Input section start
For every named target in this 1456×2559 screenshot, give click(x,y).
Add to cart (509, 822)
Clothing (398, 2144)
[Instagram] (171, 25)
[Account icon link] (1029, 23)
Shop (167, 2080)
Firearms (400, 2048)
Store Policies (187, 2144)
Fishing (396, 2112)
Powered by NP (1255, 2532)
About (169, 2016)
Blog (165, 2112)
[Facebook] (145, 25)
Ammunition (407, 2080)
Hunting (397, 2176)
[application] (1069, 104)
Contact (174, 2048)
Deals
Input section end
Input section start
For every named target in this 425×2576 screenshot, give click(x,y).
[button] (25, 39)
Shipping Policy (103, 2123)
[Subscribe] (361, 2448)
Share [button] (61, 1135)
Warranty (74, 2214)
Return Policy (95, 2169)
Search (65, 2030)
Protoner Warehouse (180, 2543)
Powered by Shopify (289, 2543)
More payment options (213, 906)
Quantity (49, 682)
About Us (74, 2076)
Input section end
Input section start
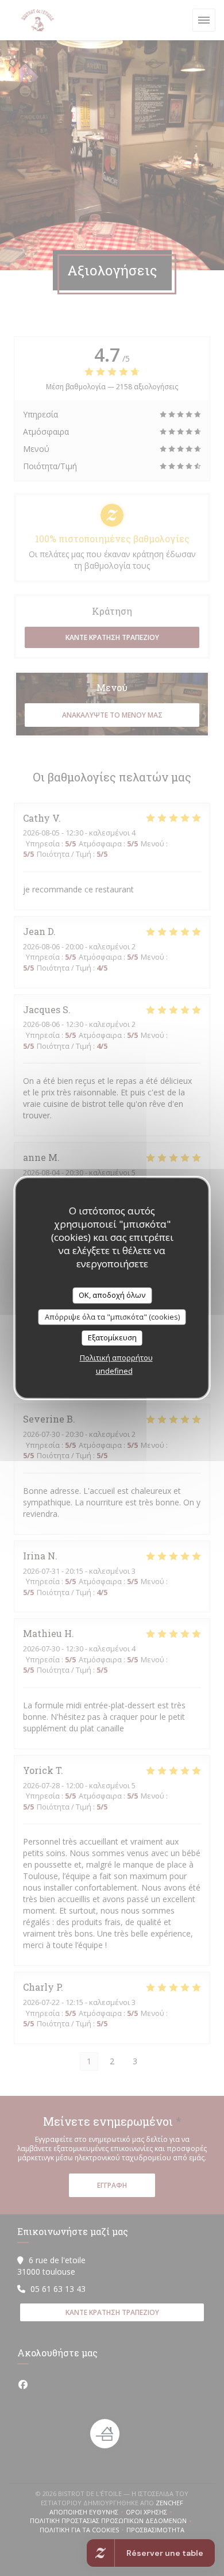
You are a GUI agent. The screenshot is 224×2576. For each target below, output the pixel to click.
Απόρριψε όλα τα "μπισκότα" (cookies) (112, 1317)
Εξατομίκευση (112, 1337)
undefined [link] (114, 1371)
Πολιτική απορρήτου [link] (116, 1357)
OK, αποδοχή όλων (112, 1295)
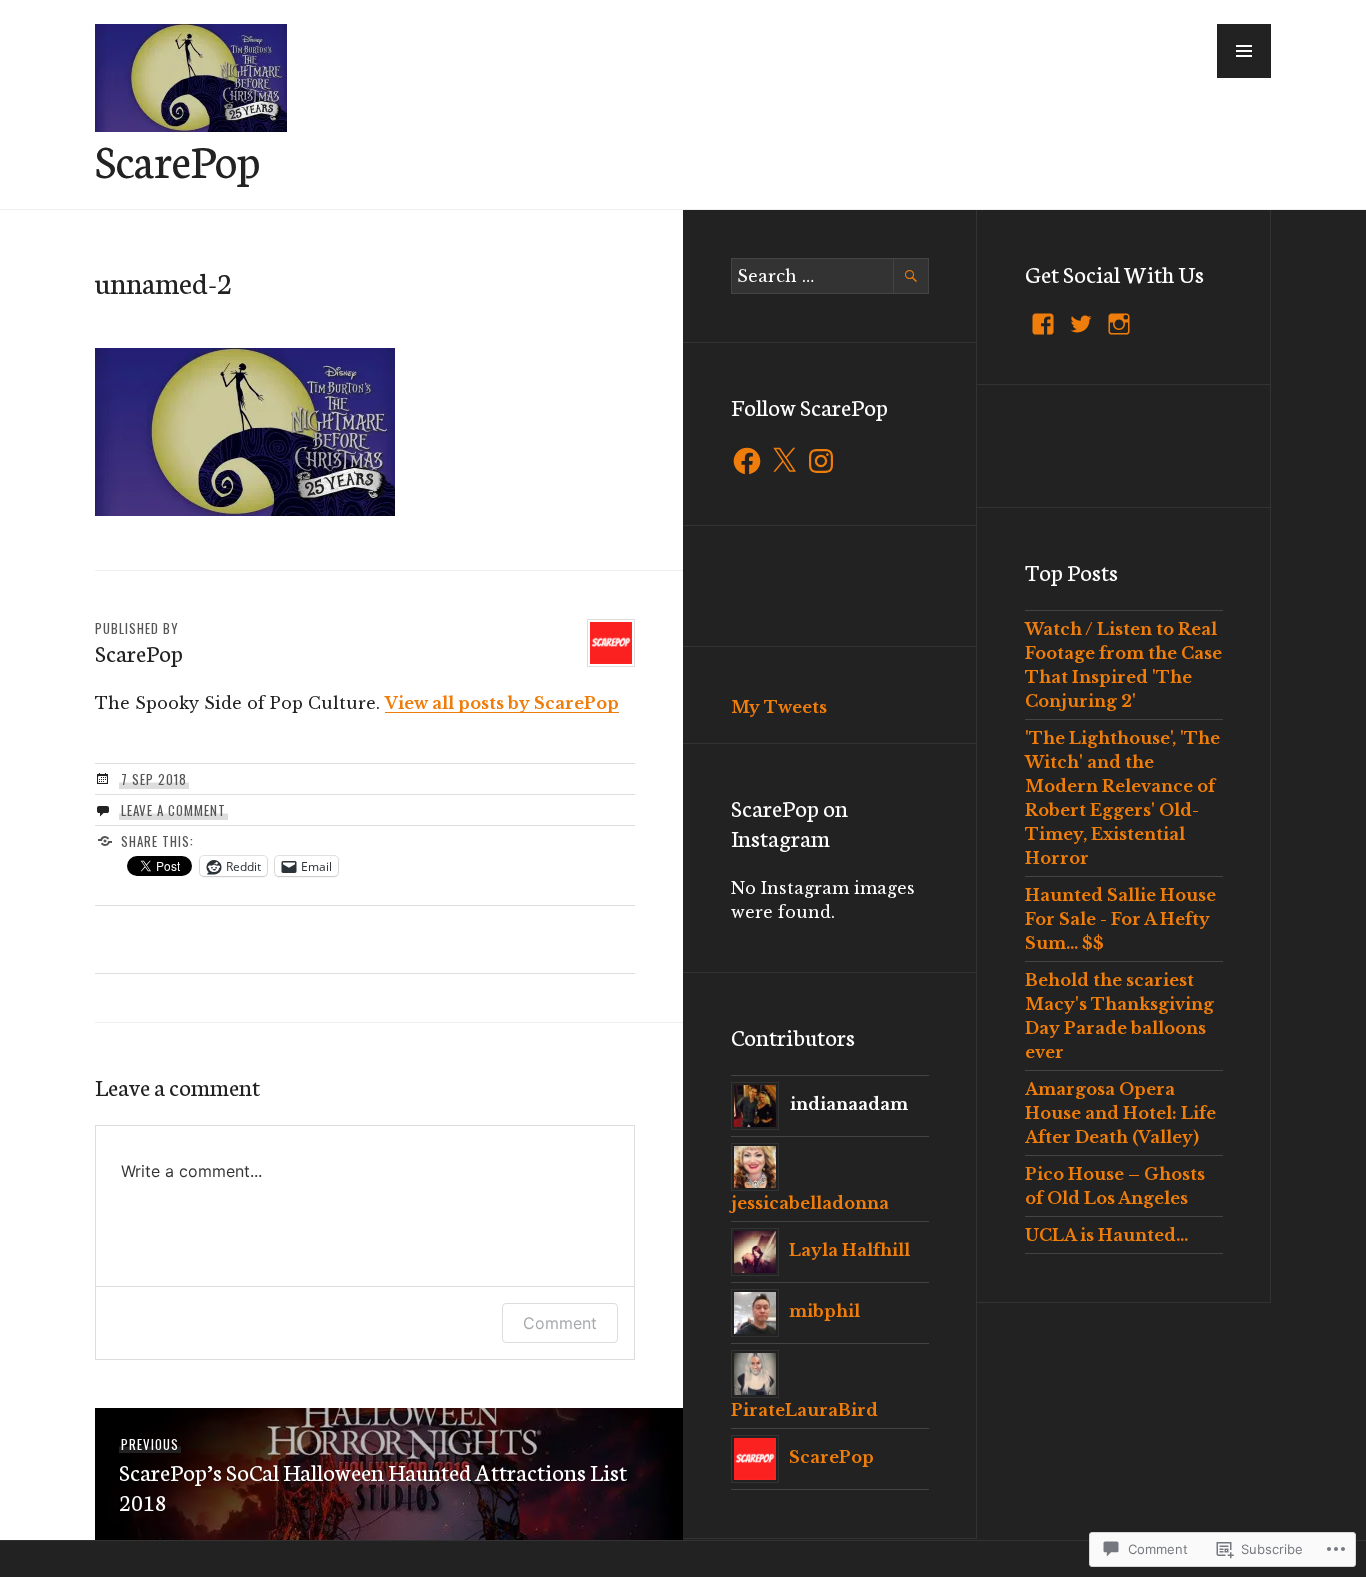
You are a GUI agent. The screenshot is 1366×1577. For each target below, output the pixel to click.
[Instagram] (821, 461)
Input section end
> _Exercise objective_
Out of the listing above, reproduce exactly the lines from the one with "[button] (25, 39)" up to and including the one with "About Us (74, 2076)".

> _Task output_
[button] (25, 39)
Shipping Policy (103, 2123)
[Subscribe] (361, 2448)
Share [button] (61, 1135)
Warranty (74, 2214)
Return Policy (95, 2169)
Search (65, 2030)
Protoner Warehouse (180, 2543)
Powered by Shopify (289, 2543)
More payment options (213, 906)
Quantity (49, 682)
About Us (74, 2076)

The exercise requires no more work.